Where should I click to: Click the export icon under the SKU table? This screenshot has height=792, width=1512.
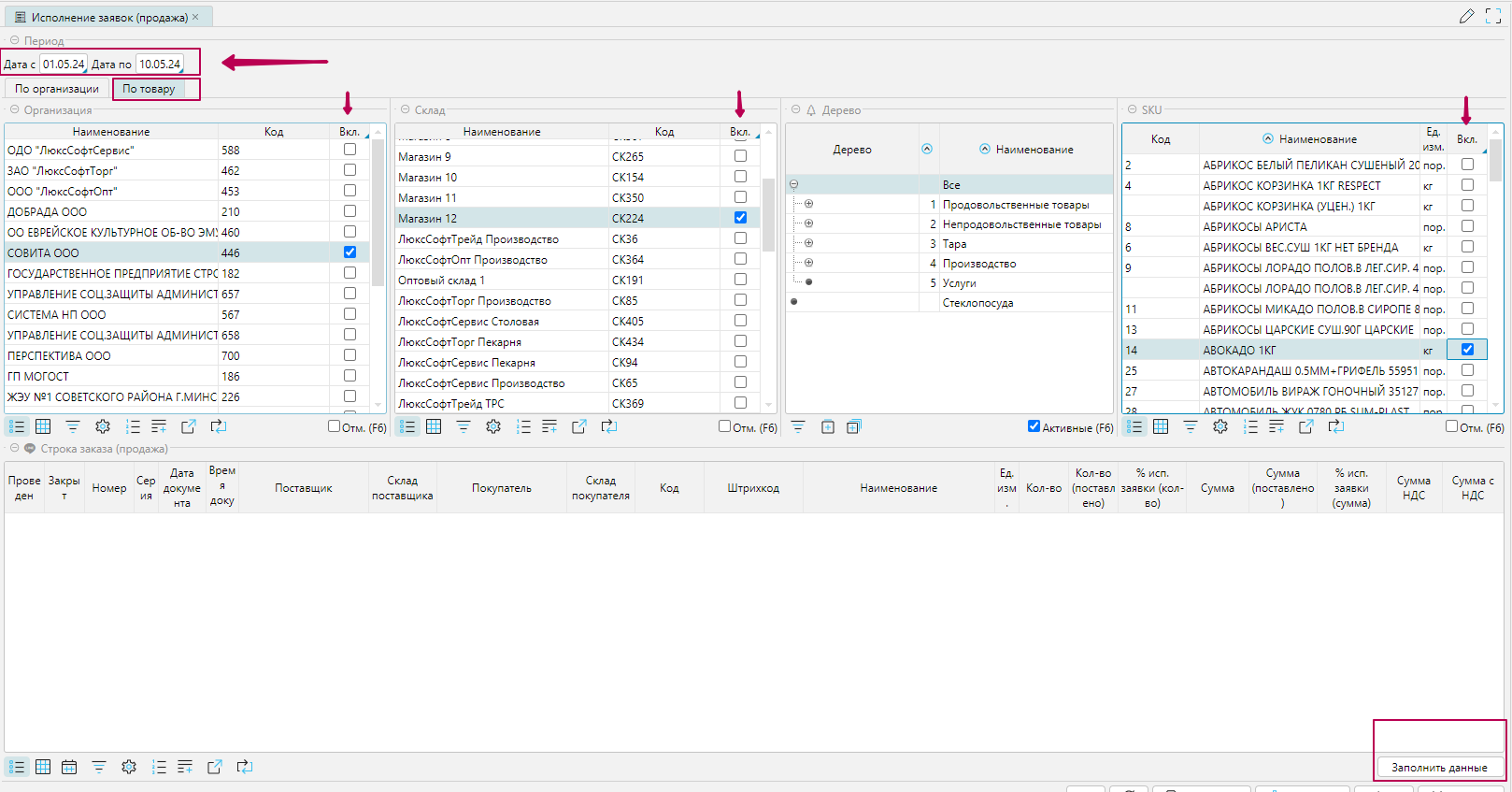1305,426
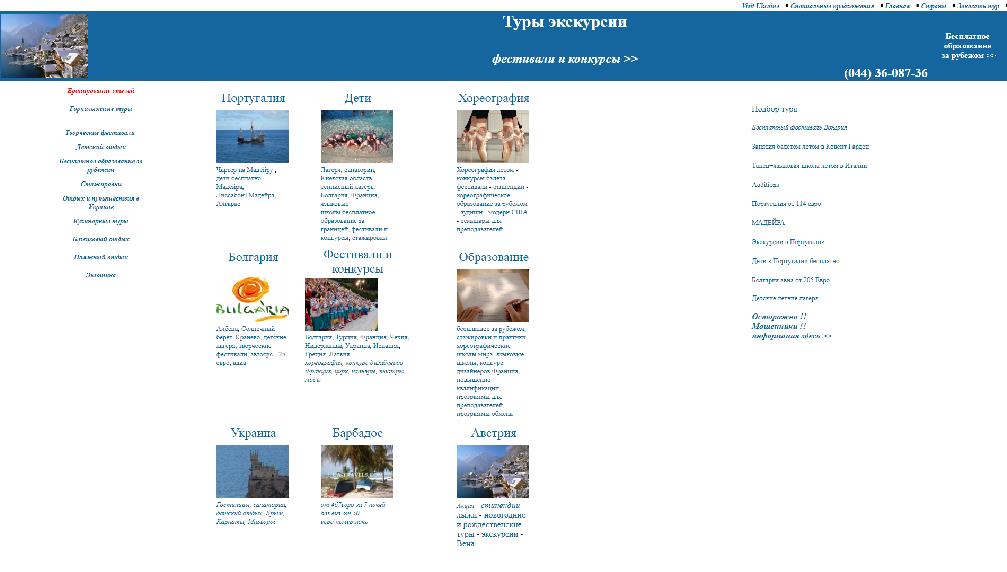1007x572 pixels.
Task: Click the snowy village header logo
Action: click(x=44, y=46)
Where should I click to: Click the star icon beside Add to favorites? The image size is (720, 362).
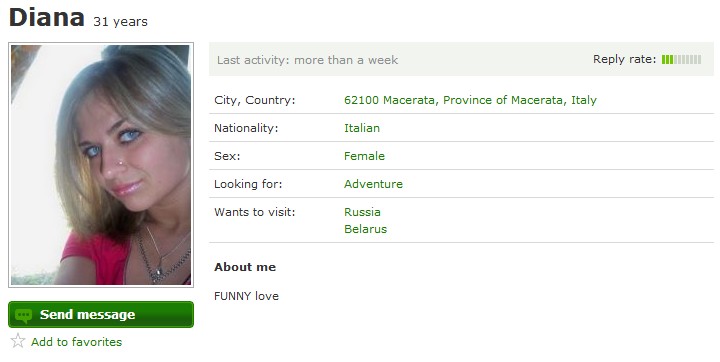(x=18, y=341)
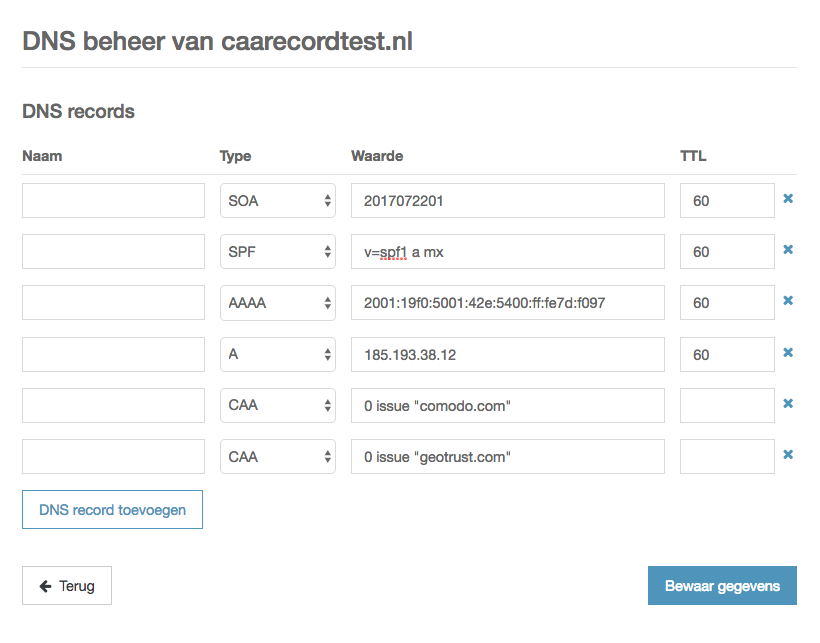
Task: Open the SPF record type selector
Action: [276, 251]
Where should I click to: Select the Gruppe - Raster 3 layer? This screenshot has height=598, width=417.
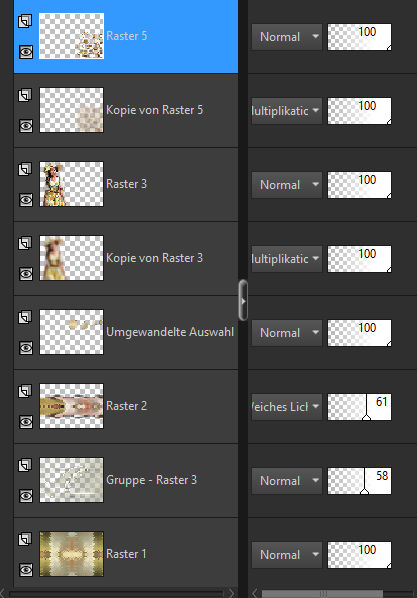[126, 480]

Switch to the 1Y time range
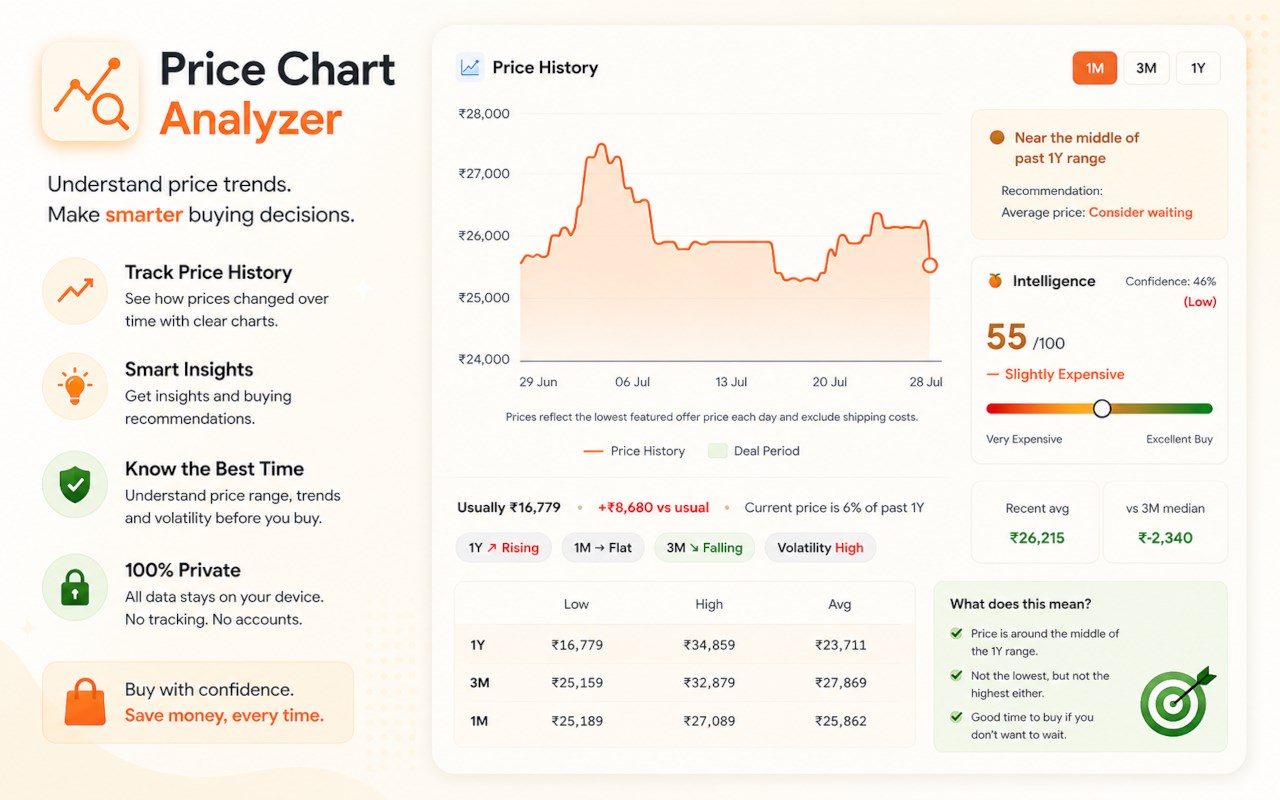1198,68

============

- [TASK]
With the pictures excluded, retype the records above verbatim.

- [TASK ANSWER]
Where should I click to: Click the export icon under the SKU table? This screenshot has height=792, width=1512.
1305,426
1007x572 pixels.
Task: Click the snowy village header logo
Action: click(x=44, y=46)
Where should I click to: Click the star icon beside Add to favorites? The image size is (720, 362).
(x=18, y=341)
Task: Open the SPF record type selector
Action: [276, 251]
Where should I click to: Select the Gruppe - Raster 3 layer? This screenshot has height=598, width=417.
[126, 480]

Switch to the 1Y time range
1198,68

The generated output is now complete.